Beijing scientists have engineered a reduced-fat pig with 24 per cent less body fat
Researchers say the gene editing technique could lead to more efficient pork production, reduced costs for farmers, and healthier pigs

By Hilary Brueck
It sounds almost like an oxymoron: low-fat pork.
Researchers in Beijing have developed a new kind of pig with 24 per cent less body fat than regular, lard-laden swine. The researchers say their technique could help pigs stay warmer, grow faster and healthier, all while reducing costs for breeders.
The successful pig experiment, announced Monday in the Proceedings of the National Academy of Sciences, is a first. In addition to being low-fat, the experimental pigs are unique in one important genetic way: they’ve got mice proteins in their system.

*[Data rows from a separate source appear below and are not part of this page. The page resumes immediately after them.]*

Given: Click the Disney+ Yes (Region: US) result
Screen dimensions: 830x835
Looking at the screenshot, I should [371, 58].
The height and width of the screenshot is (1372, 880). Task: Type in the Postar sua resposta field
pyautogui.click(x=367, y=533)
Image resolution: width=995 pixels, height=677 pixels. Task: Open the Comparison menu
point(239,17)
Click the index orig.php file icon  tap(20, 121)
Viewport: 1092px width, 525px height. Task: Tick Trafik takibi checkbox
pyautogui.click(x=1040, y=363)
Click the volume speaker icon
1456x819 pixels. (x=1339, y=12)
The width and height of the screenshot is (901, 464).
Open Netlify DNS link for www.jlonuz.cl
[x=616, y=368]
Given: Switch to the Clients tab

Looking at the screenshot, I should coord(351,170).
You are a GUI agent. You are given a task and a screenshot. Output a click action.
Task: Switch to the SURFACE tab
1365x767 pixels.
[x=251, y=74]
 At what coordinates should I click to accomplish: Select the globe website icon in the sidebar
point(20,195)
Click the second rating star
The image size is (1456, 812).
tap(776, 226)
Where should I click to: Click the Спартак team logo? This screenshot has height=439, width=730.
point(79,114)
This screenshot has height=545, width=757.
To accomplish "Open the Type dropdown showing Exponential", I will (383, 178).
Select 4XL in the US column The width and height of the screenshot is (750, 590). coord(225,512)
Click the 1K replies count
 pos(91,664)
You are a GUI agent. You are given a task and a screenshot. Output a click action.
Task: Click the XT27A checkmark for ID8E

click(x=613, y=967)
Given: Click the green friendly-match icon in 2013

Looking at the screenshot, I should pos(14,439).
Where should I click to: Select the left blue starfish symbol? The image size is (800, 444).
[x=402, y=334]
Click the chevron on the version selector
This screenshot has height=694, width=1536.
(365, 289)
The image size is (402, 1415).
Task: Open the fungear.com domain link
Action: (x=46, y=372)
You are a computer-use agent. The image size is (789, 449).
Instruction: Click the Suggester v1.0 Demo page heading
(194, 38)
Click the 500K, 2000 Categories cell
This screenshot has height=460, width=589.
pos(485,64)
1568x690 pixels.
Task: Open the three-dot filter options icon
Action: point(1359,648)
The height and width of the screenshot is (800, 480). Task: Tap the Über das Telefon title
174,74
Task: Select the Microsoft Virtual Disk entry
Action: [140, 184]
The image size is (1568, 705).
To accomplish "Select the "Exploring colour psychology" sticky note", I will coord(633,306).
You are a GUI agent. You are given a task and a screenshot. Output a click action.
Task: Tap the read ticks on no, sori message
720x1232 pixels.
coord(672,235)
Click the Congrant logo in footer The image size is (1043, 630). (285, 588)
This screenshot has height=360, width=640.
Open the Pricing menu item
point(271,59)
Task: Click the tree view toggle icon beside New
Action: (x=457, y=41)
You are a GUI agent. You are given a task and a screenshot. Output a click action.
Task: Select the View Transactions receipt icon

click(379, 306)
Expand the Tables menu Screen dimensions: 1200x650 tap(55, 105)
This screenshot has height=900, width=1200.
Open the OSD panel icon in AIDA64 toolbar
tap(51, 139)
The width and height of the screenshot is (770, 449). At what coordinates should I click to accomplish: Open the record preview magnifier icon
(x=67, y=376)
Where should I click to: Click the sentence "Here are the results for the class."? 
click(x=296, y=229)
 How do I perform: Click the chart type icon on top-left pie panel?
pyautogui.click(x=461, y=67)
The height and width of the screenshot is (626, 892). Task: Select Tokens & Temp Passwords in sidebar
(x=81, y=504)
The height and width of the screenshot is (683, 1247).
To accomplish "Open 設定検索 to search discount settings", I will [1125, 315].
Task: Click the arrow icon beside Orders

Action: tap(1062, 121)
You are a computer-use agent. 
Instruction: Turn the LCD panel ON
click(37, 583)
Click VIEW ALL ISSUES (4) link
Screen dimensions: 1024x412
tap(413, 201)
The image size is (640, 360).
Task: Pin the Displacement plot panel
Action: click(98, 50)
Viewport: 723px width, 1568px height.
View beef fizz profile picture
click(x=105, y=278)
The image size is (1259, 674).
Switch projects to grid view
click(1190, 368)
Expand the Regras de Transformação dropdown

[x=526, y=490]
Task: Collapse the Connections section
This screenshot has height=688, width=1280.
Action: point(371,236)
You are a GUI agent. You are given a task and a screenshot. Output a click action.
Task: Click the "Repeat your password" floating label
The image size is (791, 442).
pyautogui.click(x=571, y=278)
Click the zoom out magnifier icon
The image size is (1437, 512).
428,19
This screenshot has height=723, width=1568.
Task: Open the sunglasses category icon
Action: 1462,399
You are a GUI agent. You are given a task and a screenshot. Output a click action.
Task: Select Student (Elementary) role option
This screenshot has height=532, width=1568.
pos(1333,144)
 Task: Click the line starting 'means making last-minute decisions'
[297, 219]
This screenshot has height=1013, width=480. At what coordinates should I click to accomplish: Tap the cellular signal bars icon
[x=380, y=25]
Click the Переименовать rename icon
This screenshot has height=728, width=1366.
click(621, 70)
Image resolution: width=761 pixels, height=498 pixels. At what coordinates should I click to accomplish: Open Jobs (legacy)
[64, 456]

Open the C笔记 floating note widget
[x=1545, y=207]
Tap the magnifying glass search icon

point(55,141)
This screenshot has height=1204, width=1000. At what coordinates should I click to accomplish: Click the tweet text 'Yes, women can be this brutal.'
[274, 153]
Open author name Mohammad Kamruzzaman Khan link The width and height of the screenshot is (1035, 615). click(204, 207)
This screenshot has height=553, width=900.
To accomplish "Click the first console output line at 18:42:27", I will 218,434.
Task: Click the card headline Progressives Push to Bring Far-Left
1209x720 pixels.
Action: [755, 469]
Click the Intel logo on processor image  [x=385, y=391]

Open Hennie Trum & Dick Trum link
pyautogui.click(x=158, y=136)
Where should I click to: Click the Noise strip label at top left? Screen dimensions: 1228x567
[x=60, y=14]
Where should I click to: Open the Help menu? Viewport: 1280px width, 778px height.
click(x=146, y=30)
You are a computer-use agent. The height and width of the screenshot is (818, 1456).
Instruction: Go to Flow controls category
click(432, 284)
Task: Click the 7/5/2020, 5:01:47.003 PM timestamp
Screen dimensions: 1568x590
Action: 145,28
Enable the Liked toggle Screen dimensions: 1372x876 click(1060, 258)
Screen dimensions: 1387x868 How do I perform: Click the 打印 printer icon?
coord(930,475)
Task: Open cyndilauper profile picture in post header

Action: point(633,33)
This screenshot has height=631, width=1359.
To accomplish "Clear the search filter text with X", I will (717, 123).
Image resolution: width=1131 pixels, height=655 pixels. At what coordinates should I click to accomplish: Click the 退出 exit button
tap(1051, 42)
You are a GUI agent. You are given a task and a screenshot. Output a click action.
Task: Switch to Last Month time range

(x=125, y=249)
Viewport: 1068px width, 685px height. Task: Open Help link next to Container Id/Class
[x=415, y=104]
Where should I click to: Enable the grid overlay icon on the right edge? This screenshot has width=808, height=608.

Pigs have a reputation for being fatty, but they don’t carry the gene that produces brown fat — the stuff that helps most mammals stay warm and burn energy. That’s because they lack the requisite protein, known as UCP1. A team of researchers from the Chinese Academy of Sciences say they’ve found a way to build that protein into baby pigs, creating a new brown fat-carrying pig that can keep itself warmer, without putting on as much “white” fat — or, as you may know it, lard.
Researchers added the protein using CRISPR/Cas9, a gene-editing technology that’s kind of like a cut-and-paste function for genetic code. Snip a bit of the UCP1 mice protein into a pig embryo and voila: a pig that develops less fat is born. (Though it’s not quite as easy as it sounds in practice: the scientists successfully birthed just 12 male piglets from a total of 2,553 embryos.)